§ **SELECTED EXTRACT**:
Today the memory seems totally out of line and out of place, but my clearest visual of my visit to the Resource Center of the Americas, then located at the U of M Newman Center, is that it marked my first experience with a functioning library application of the Internet.  Though demos and dreams were flooding the market, here was this small group of volunteers, many of them librarians who took “social responsibility” serious, who had created an accessible catalog for the RCA library collection.  The collection itself was bold, strident, angry, a cacophony of voices far beyond the Center’s walls – now reaching an audience that could learn and act on the information and ideas gathered by RCA staff and friends who had their collective ear to the disparity between reality and the myth.

I know that this visit recollection has lived in my mind for 28 years because this Saturday, November 5, RCA is celebrating its 28th Anniversary of service “to our community and our hemisphere.”  The gala fundraiser is 7-11:30 p.m. at the Ukrainian Event Center, 301 Main Street Northeast, Minneapolis.

Guests are encouraged to “dress festive!”  And festive is the theme of the celebration.  Featured performer for the evening is Malamanya, along with traditional South American tunes by Vladimir Garrido and dance performances by Ballet Folklorico Mexico Azteca and the Teen Folkloric Dancers of Centro, Inc.

Friends of RCA may buy  tickets online for $35 for adults. Predictably, the event is family friendly with youth 6-17 $10 and children under 6 admitted without charge.  No tickets will be mailed –  reservations will be added to a list with an e-mailed receipt for tax purposes.  Sixty percent of each ticket is viewed as tax-deductible.

Roots of Today’s Resource Center for the Americas

A reminder of RCA’s history is timely for those who have not followed recent developments of this essential community organization.  In 1983, when RCA was established, wars in Central America were raging and many Americans were wondering aloud about the cognitive dissonance between what was happening in real life and what the Government was telling Americans.  RCA, then known as the Central American Resource Center (CARC) began educating and organizing concerned citizens about what the people and situation of Central America.

During the 1990’s CARC changed its name and broadened its mission, specifically in light of the challenges of globalization. With a increasing focus on the impact of corporate globalization RCA saw its role as a bridge-builder between all people of the Americas “committed to understanding and living a way of life that protects and respects the human rights of all people.”  The organization moved to its inviting site on Lake Street and Minnehaha where they opened a fabulous bookstore and an equally unique library – topped off with a fine little restaurant at which some of us spent far too much time and hard-earned lunch money.  The site at 3019 Minnehaha Avenue in Minneapolis remains the remains the primary home of Resource Center of the Americas today.

In the early 1980’s a new organization with a similar mission was coming together as City South Cluster Ministries, a collaboration of five South Minneapolis Lutheran churches.  Ultimately known as La Conexion , the organization responded to the dramatic demographic shift as the Latino population began rapidly growing in Minneapolis.  Early focus of La Conexion was on social outreach with a vision of creating a public space where newly arrived Latino immigrants could receive assistance seeking resources and supportive community connections.

For five years La Conexion operated out of El Milagro Church and the Hans Christian Andersen School in the Phillips neighborhood.

§ **WRITTEN REQUEST A**:
Reproduce the rows in the stretch from the line containing "The image size is (1116, 628)." through the end of the rows, switching "column header" to "column heading" and leaving everything else unchanged. Omit the pictures.

§ **TASK INPUT**:
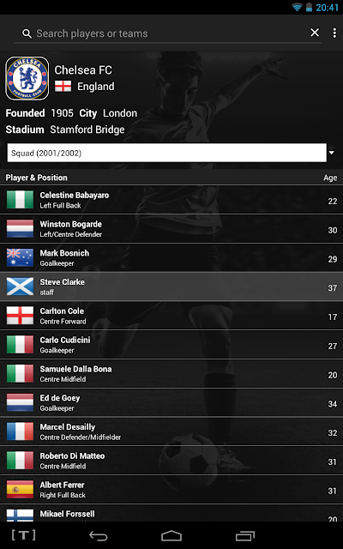Select Mark Bosnich's Australian flag icon
This screenshot has width=343, height=549.
coord(20,257)
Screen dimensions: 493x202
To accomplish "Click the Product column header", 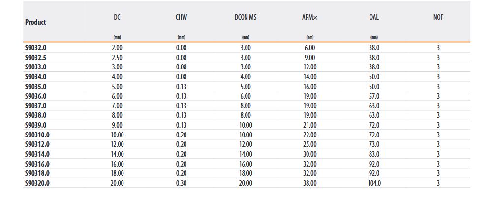I will tap(35, 22).
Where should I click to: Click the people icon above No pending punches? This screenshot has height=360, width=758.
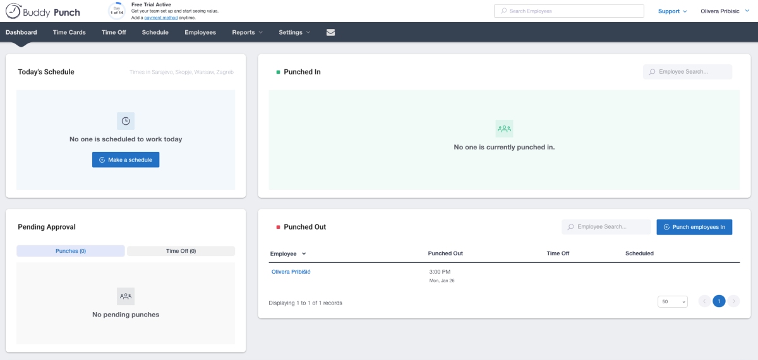point(126,296)
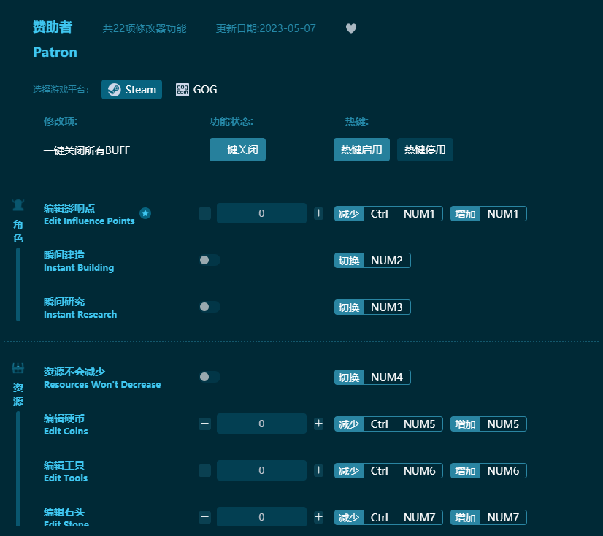Click the Edit Tools value input field
The height and width of the screenshot is (536, 603).
pos(261,470)
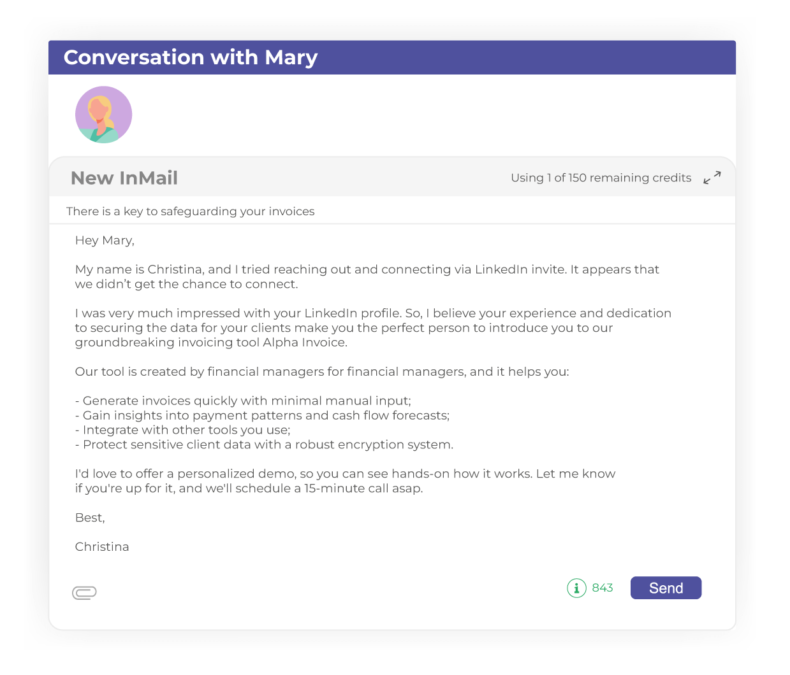Click the paragraph offering a personalized demo

(344, 480)
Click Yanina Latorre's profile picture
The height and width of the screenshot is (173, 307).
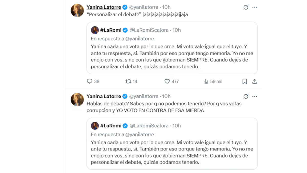coord(77,10)
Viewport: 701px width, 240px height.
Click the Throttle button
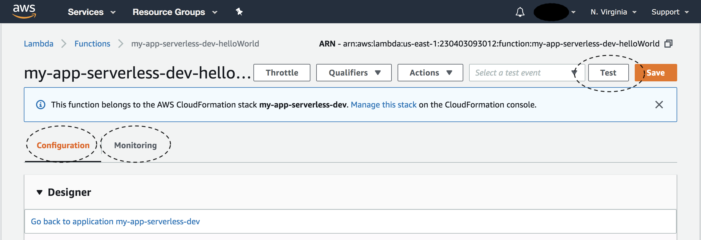click(282, 73)
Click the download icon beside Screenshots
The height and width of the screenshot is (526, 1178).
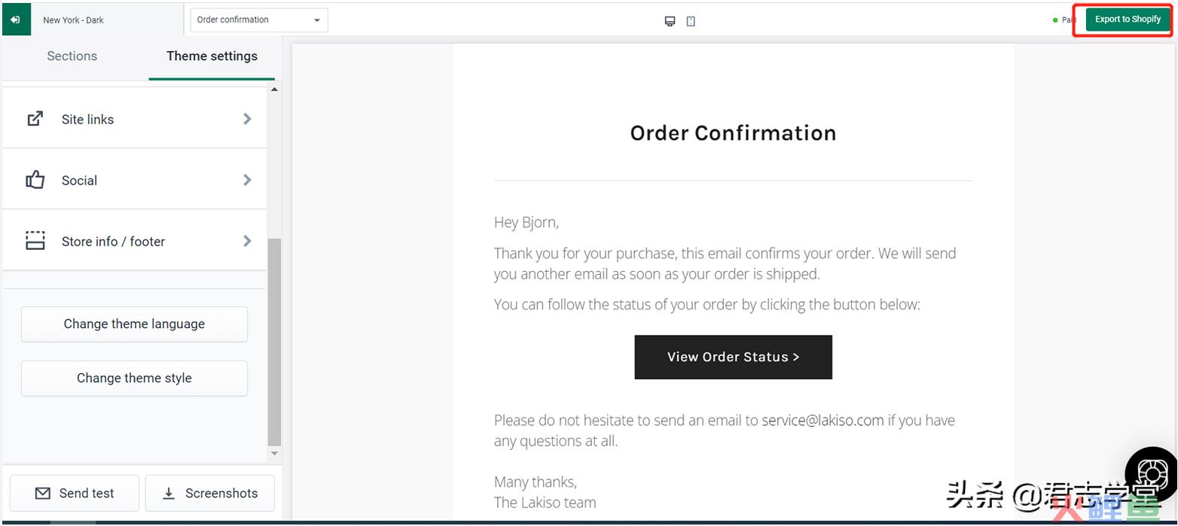[x=169, y=493]
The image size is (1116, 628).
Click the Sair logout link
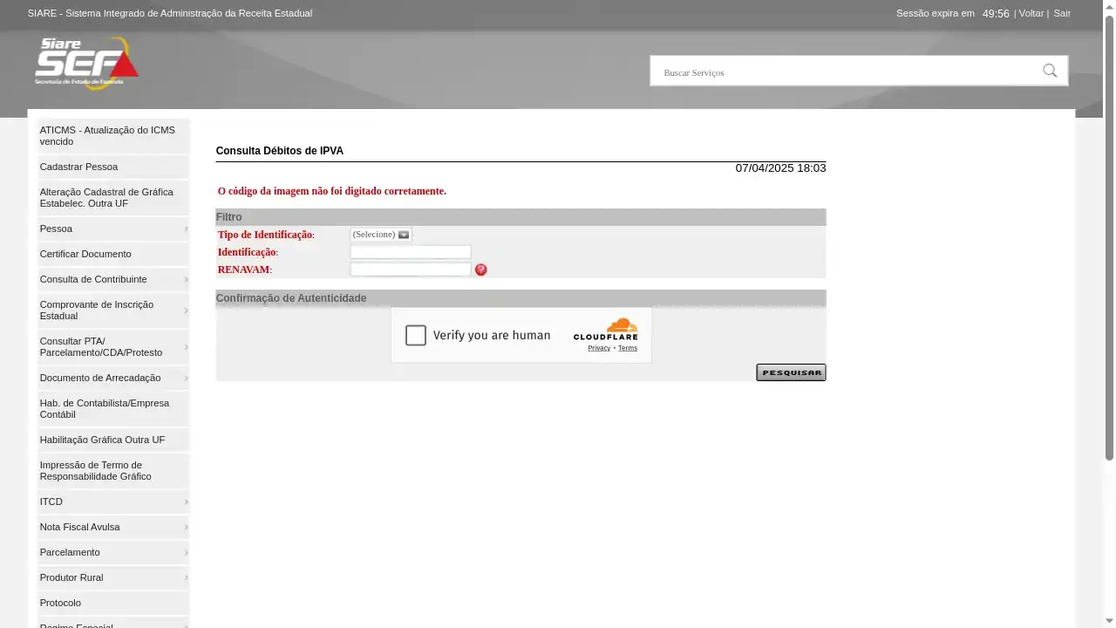click(1062, 13)
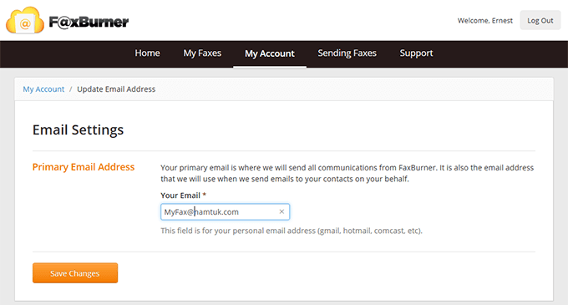568x305 pixels.
Task: Click inside the Your Email input field
Action: coord(225,212)
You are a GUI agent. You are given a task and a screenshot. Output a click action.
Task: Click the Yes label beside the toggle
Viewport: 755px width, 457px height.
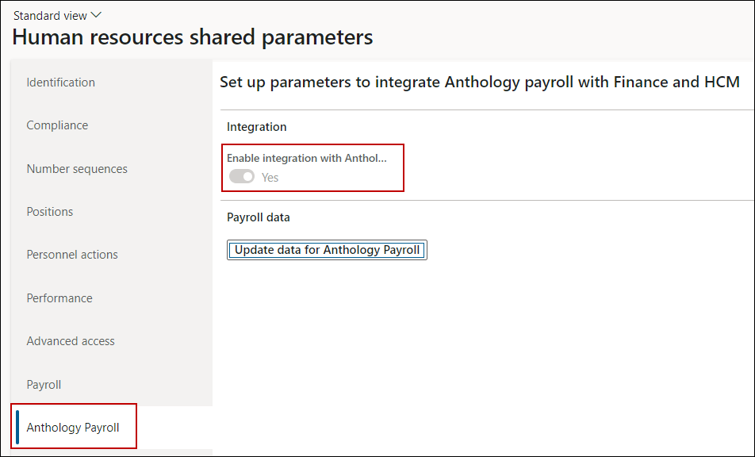[270, 178]
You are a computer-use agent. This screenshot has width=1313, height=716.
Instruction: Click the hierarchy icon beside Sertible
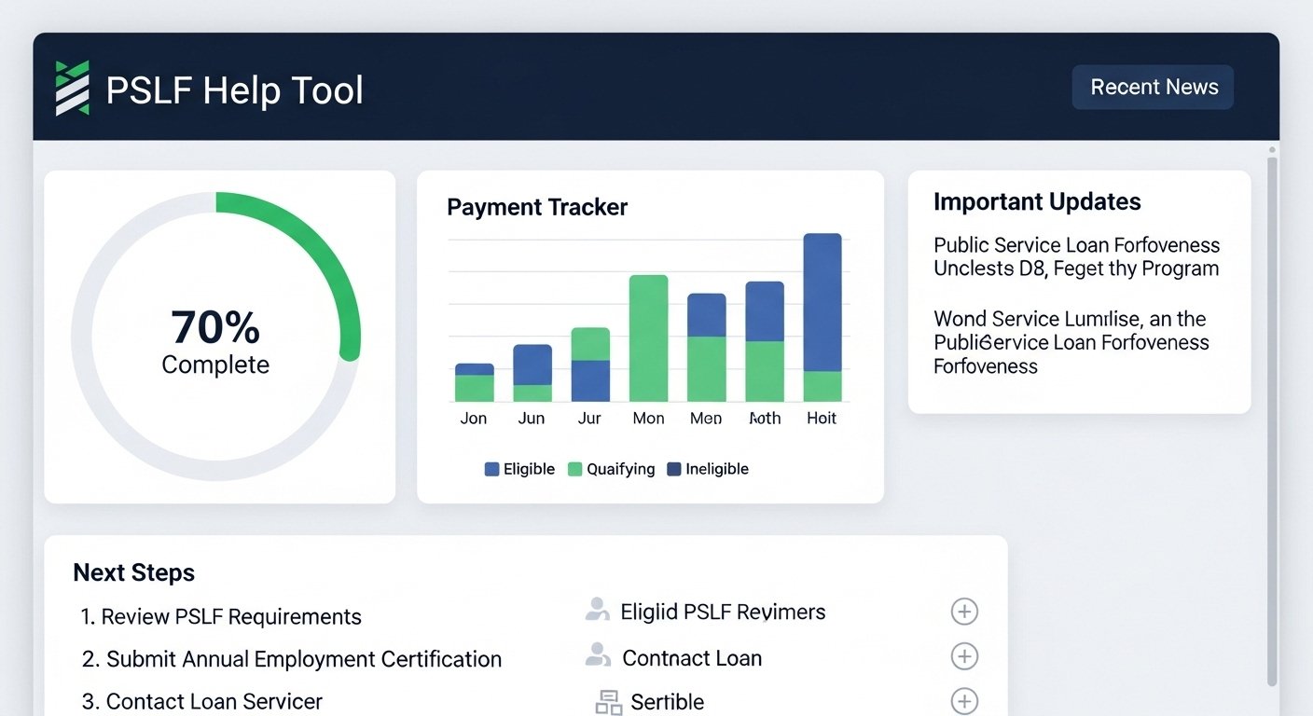point(606,700)
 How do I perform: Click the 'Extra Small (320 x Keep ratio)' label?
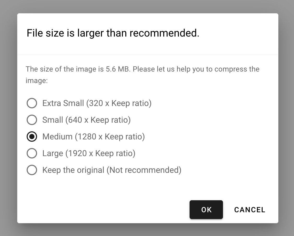click(x=97, y=103)
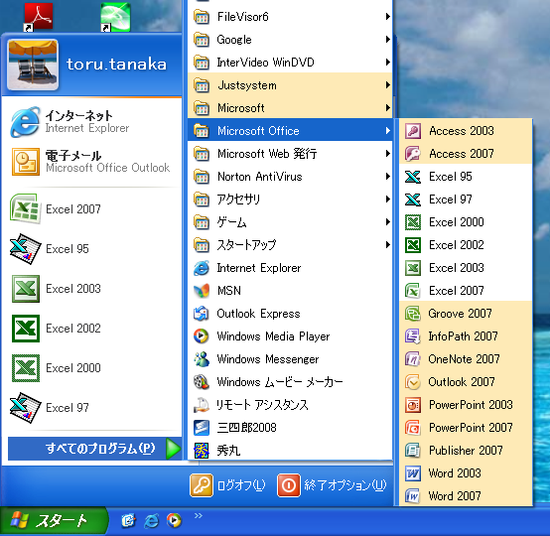This screenshot has width=550, height=536.
Task: Start OneNote 2007
Action: [466, 359]
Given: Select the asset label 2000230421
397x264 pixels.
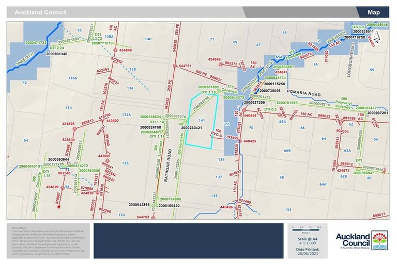Looking at the screenshot, I should point(191,128).
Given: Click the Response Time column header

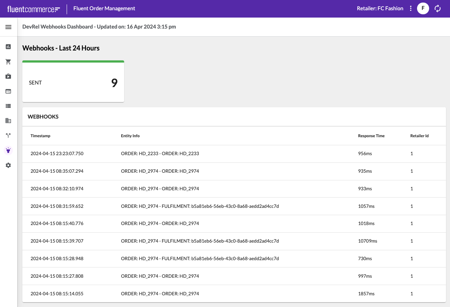Looking at the screenshot, I should pos(371,136).
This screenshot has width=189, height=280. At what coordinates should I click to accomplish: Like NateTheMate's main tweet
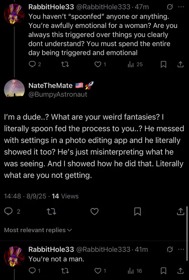coord(95,212)
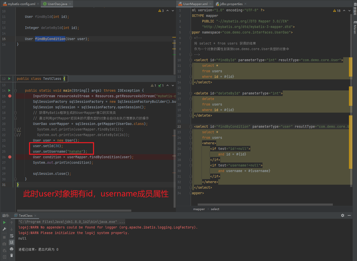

§ **WRITTEN REQUEST B**:
According to the piece on the Resource Center of the Americas, what does an adult ticket to the anniversary gala cost online?

§ **TASK RESPONSE A**:
The image size is (1116, 628).
Click the Sair logout link
click(1062, 13)
568x305 pixels.
Task: Click inside the Your Email input field
Action: coord(225,212)
You are a GUI agent. You are given a task and a screenshot. Output a click action.
Task: Click the Yes label beside the toggle
Viewport: 755px width, 457px height.
[270, 178]
You are a computer-use agent. This screenshot has width=1313, height=716.
Instruction: Click the hierarchy icon beside Sertible
point(606,700)
 How do I perform: Click the 'Extra Small (320 x Keep ratio)' label?
click(x=97, y=103)
This screenshot has width=550, height=536.
Task: Start OneNote 2007
Action: [466, 359]
Given: Select the asset label 2000230421
397x264 pixels.
Looking at the screenshot, I should point(191,128).
Given: Click the Response Time column heading

Looking at the screenshot, I should pos(371,136).
This screenshot has width=189, height=280. At what coordinates should I click to accomplish: Like NateTheMate's main tweet
coord(95,212)

§ **TASK RESPONSE B**:
$35.